Task item
Line by line, copy the data below exactly.

+ + + + +

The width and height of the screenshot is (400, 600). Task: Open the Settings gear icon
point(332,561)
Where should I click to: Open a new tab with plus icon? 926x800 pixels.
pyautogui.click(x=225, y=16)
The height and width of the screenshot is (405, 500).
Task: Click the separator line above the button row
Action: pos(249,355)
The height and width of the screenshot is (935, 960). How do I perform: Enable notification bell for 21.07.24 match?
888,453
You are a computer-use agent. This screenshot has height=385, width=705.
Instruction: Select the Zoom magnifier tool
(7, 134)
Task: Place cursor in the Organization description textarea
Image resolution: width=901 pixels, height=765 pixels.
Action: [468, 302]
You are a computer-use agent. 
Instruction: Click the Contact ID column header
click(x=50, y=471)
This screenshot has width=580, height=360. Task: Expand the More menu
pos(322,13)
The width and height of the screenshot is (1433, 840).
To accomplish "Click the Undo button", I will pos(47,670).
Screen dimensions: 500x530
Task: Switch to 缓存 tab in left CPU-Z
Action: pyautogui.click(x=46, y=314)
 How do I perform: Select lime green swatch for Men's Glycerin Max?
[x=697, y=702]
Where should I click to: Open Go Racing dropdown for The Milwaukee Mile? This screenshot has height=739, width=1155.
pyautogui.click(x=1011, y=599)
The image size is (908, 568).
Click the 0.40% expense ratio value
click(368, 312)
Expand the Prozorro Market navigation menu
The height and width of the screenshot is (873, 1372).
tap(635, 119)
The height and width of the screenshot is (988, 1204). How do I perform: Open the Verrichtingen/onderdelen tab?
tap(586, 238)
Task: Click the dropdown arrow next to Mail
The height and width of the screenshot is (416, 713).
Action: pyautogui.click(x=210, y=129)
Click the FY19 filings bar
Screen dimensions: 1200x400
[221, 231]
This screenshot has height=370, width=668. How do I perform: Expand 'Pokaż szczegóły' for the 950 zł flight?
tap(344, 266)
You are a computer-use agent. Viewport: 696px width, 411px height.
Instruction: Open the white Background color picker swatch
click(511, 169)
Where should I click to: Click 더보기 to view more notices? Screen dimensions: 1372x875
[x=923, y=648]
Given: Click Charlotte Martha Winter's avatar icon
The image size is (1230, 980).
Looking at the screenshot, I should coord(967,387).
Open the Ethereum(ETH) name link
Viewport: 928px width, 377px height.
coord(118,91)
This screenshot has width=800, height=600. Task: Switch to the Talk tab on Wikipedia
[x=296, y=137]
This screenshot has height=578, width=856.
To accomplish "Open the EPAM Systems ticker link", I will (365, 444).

+ + + + +

Finished task
The width and height of the screenshot is (400, 600). Task: Open the Settings gear icon
point(332,561)
Where should I click to: Open a new tab with plus icon? 926x800 pixels.
pyautogui.click(x=225, y=16)
The height and width of the screenshot is (405, 500).
Task: Click the separator line above the button row
Action: pos(249,355)
The height and width of the screenshot is (935, 960). How do I perform: Enable notification bell for 21.07.24 match?
888,453
You are a computer-use agent. This screenshot has height=385, width=705.
Instruction: Select the Zoom magnifier tool
(7, 134)
Task: Place cursor in the Organization description textarea
Image resolution: width=901 pixels, height=765 pixels.
Action: [468, 302]
You are a computer-use agent. 
Instruction: Click the Contact ID column header
click(x=50, y=471)
This screenshot has width=580, height=360. Task: Expand the More menu
pos(322,13)
The width and height of the screenshot is (1433, 840).
To accomplish "Click the Undo button", I will pos(47,670).
Screen dimensions: 500x530
Task: Switch to 缓存 tab in left CPU-Z
Action: pyautogui.click(x=46, y=314)
 How do I perform: Select lime green swatch for Men's Glycerin Max?
[x=697, y=702]
Where should I click to: Open Go Racing dropdown for The Milwaukee Mile? This screenshot has height=739, width=1155.
pyautogui.click(x=1011, y=599)
The image size is (908, 568).
Click the 0.40% expense ratio value
click(368, 312)
Expand the Prozorro Market navigation menu
The height and width of the screenshot is (873, 1372).
tap(635, 119)
The height and width of the screenshot is (988, 1204). How do I perform: Open the Verrichtingen/onderdelen tab?
tap(586, 238)
Task: Click the dropdown arrow next to Mail
The height and width of the screenshot is (416, 713).
Action: pyautogui.click(x=210, y=129)
Click the FY19 filings bar
Screen dimensions: 1200x400
[221, 231]
This screenshot has height=370, width=668. How do I perform: Expand 'Pokaż szczegóły' for the 950 zł flight?
tap(344, 266)
You are a computer-use agent. Viewport: 696px width, 411px height.
Instruction: Open the white Background color picker swatch
click(511, 169)
Where should I click to: Click 더보기 to view more notices? Screen dimensions: 1372x875
[x=923, y=648]
Given: Click Charlotte Martha Winter's avatar icon
The image size is (1230, 980).
Looking at the screenshot, I should coord(967,387).
Open the Ethereum(ETH) name link
Viewport: 928px width, 377px height.
coord(118,91)
This screenshot has width=800, height=600. Task: Switch to the Talk tab on Wikipedia
[x=296, y=137]
This screenshot has height=578, width=856.
To accomplish "Open the EPAM Systems ticker link", I will (365, 444).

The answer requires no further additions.